- [Given data]
=====

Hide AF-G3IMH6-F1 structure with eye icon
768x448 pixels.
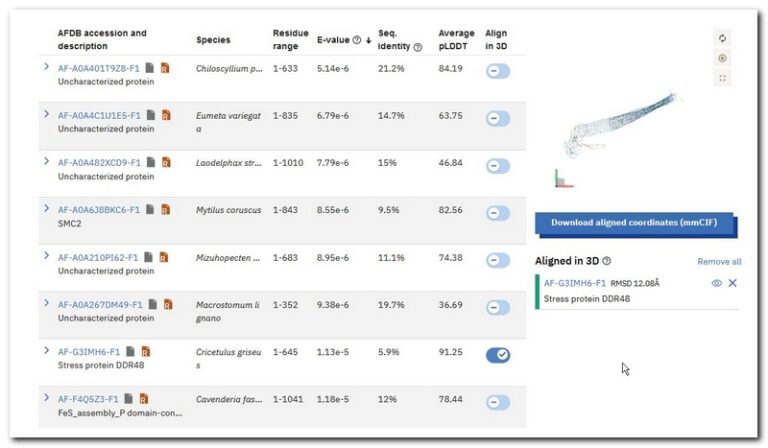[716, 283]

=====

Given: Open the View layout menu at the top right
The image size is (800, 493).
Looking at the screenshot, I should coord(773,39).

=====

- [Exercise requirements]
Reproduce the entries word for word from the line with "Given: Open the" to the line with "Looking at the", including both of those lines.

- [Response for this exercise]
Given: Open the View layout menu at the top right
The image size is (800, 493).
Looking at the screenshot, I should coord(773,39).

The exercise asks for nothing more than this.